■ **Task objective**
Take the line that contains "Screen dimensions: 498x336" and each line after it to the end of the data below, and set them down exactly, omitting pictures.

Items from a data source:
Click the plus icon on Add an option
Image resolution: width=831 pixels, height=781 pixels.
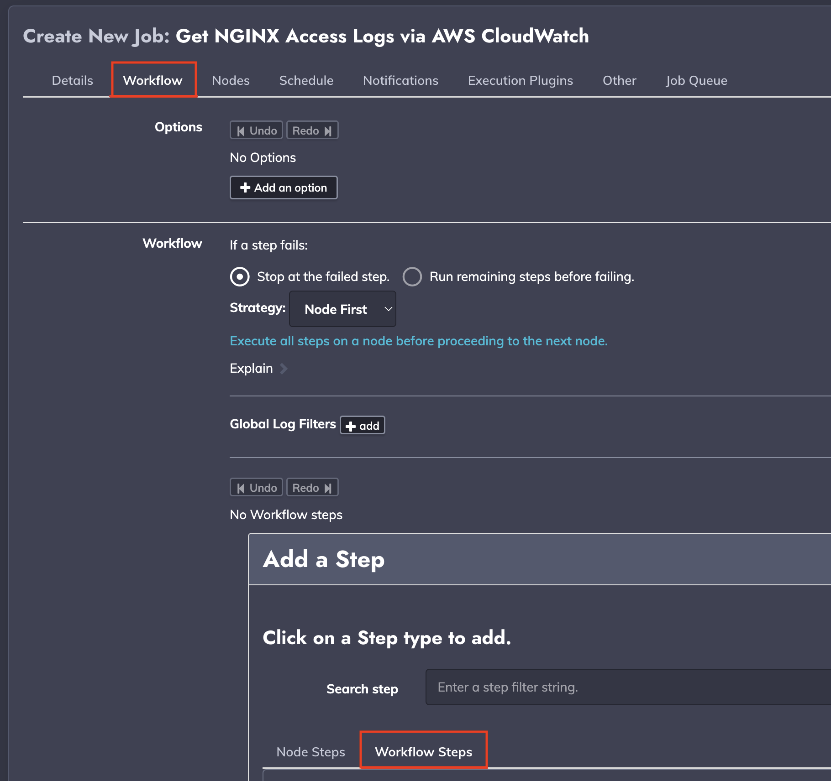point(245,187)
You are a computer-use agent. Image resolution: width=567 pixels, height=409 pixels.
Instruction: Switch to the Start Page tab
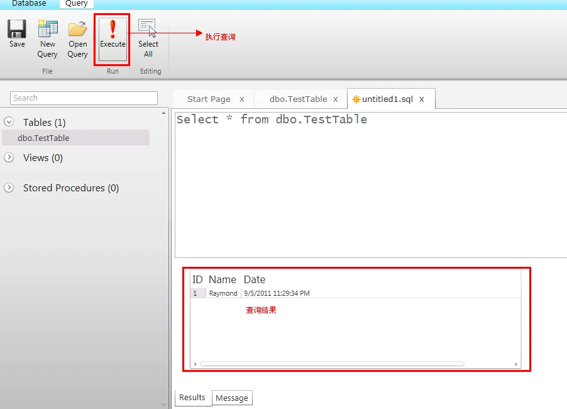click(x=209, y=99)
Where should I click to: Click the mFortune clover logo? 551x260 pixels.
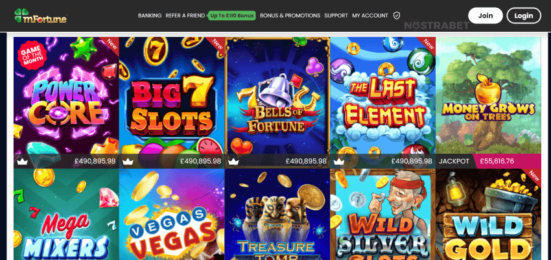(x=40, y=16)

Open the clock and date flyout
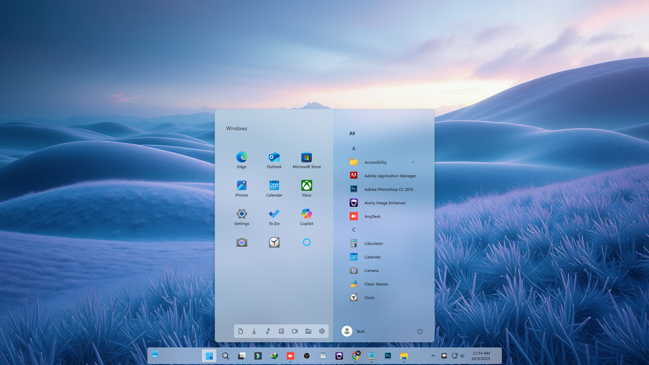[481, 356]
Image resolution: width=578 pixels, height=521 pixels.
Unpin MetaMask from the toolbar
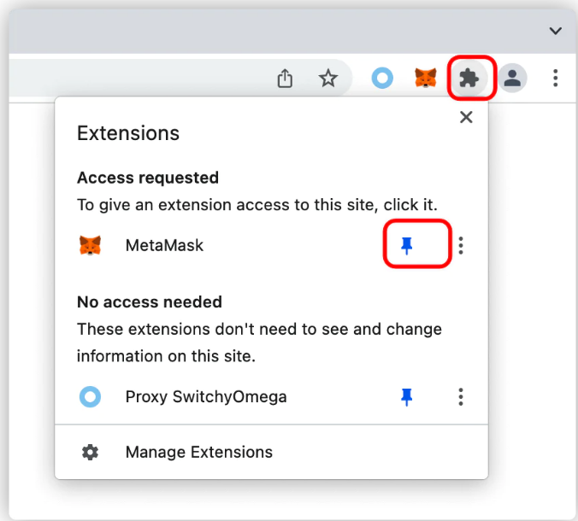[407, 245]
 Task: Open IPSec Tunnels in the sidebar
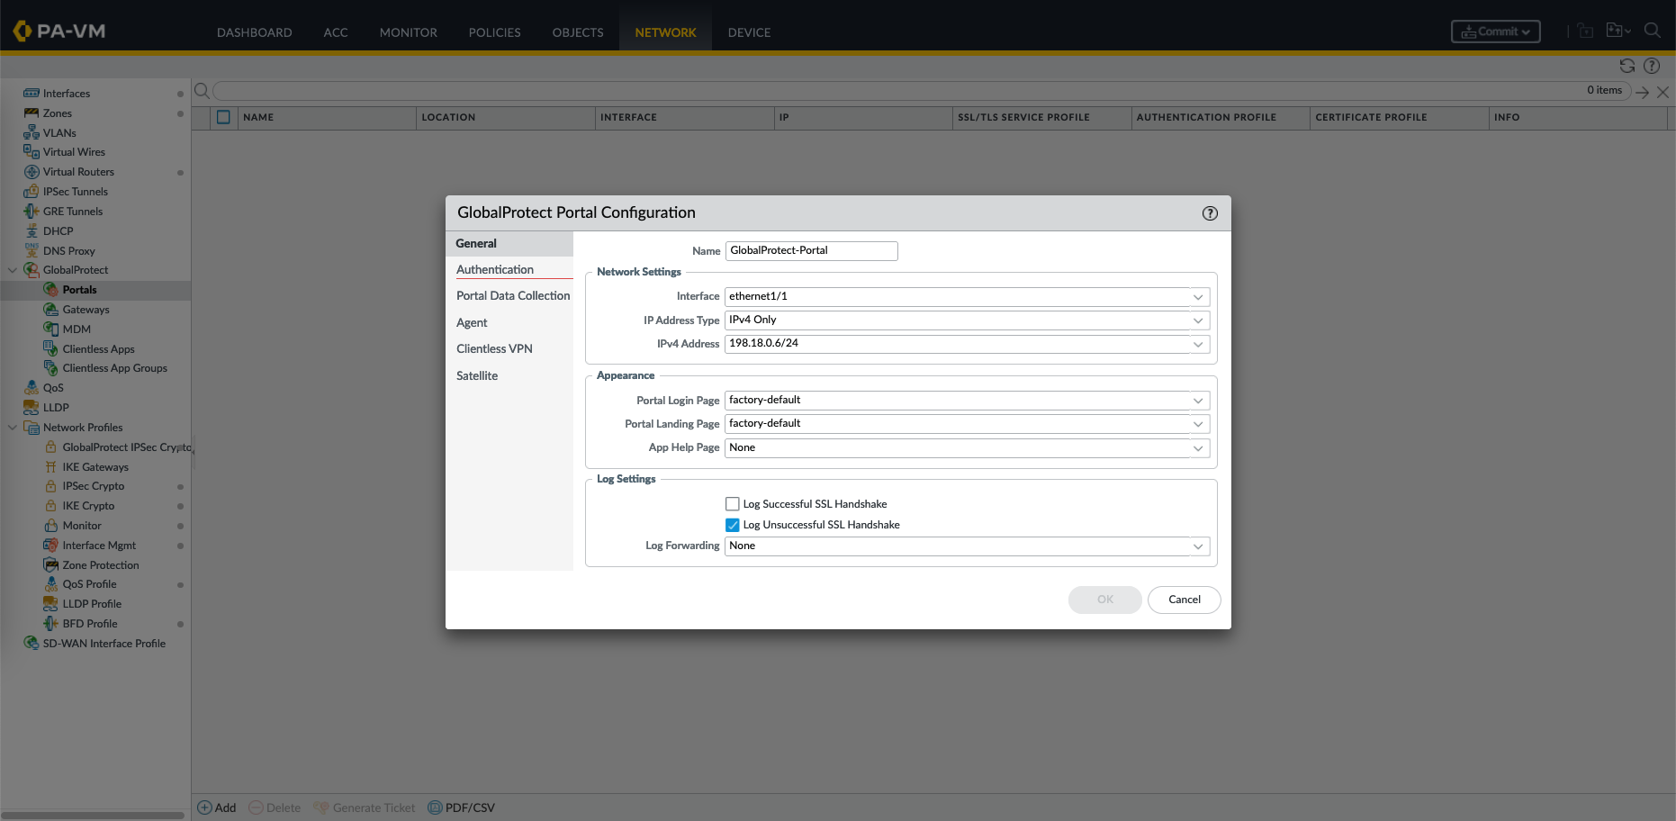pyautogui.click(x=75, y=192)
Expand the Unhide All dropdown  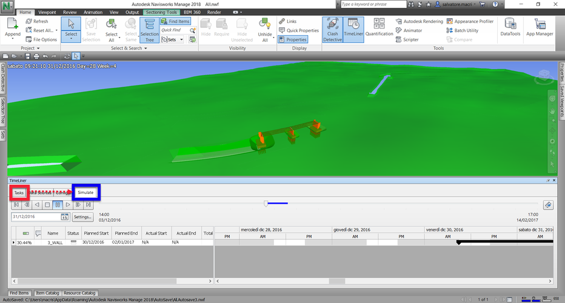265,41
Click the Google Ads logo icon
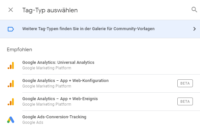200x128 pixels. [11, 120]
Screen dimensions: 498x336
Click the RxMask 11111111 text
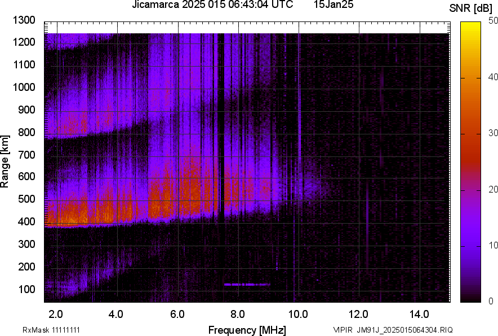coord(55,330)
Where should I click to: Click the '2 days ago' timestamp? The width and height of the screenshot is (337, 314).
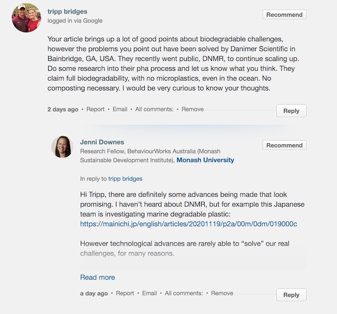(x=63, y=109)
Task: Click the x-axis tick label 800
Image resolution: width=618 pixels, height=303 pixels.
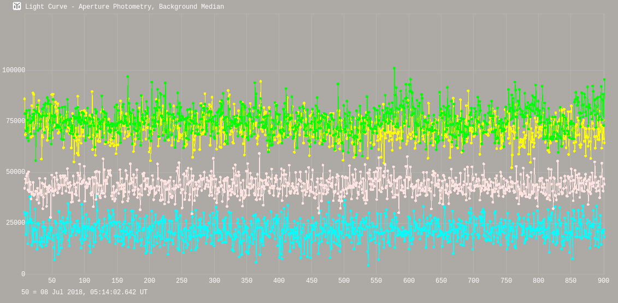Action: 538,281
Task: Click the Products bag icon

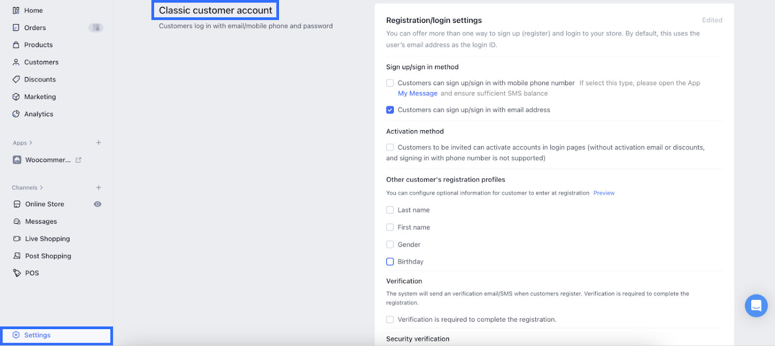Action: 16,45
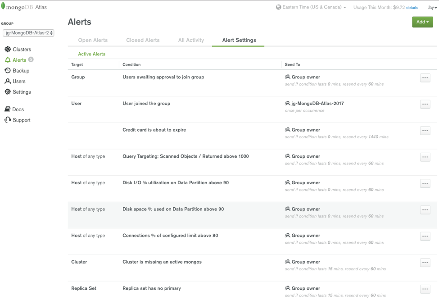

■ **Answer for this exercise**
Screen dimensions: 498x336
Click the RxMask 11111111 text
coord(55,330)
Where should I click to: Click the '2 days ago' timestamp? The width and height of the screenshot is (337, 314).
(x=63, y=109)
Task: Click the x-axis tick label 800
Image resolution: width=618 pixels, height=303 pixels.
Action: 538,281
Task: Click the Products bag icon

Action: 16,45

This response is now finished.